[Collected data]
###
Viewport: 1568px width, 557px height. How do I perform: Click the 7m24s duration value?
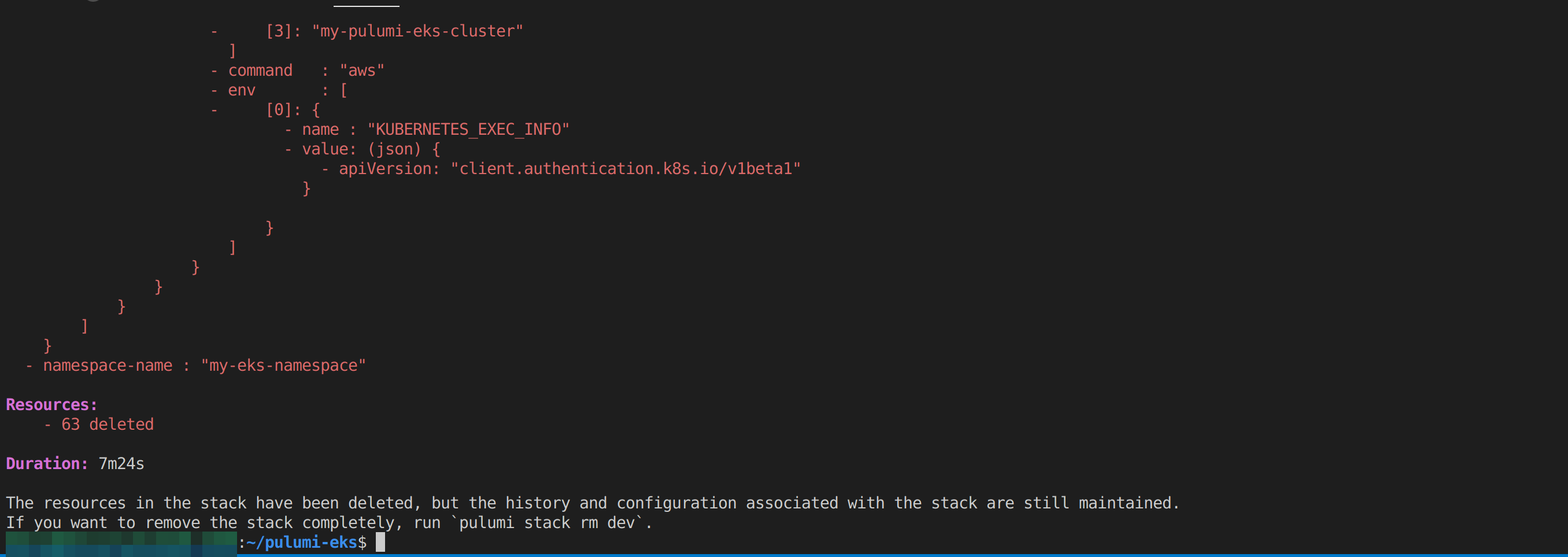click(121, 464)
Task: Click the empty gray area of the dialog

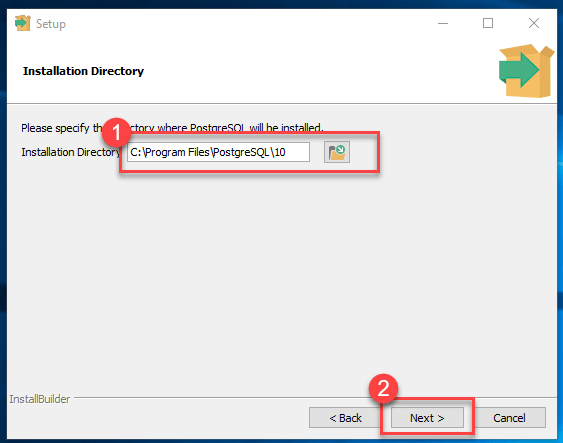Action: click(282, 273)
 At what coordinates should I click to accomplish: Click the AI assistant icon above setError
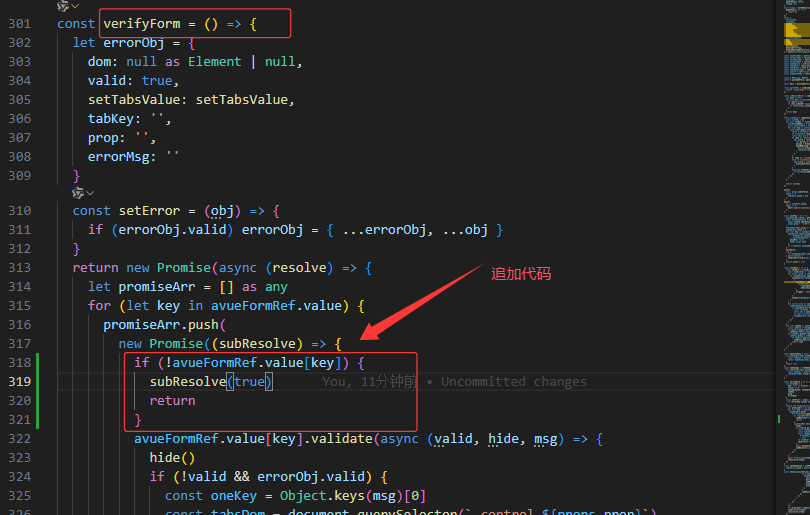(x=78, y=192)
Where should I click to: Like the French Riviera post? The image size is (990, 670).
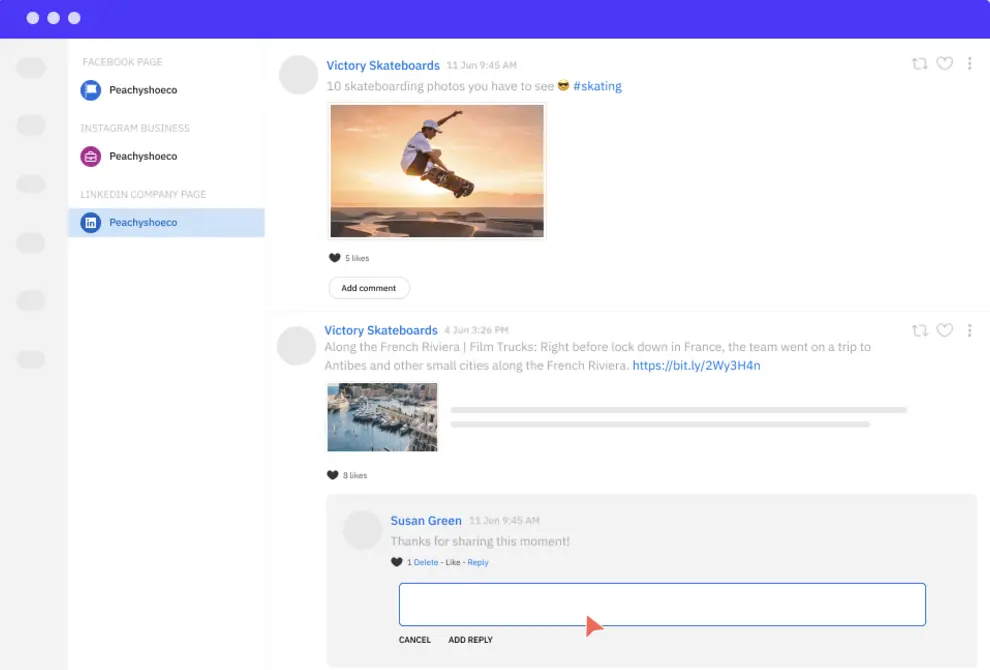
###
Task to complete —
Your task is to transcribe exactly the lines from the one containing "At what coordinates" through the final line of the entries above, pictures excluded.

Solution to this exercise —
 At what coordinates should I click to accomplish: Click the AI assistant icon above setError
(x=78, y=192)
Where should I click to: Like the French Riviera post? The image size is (990, 670).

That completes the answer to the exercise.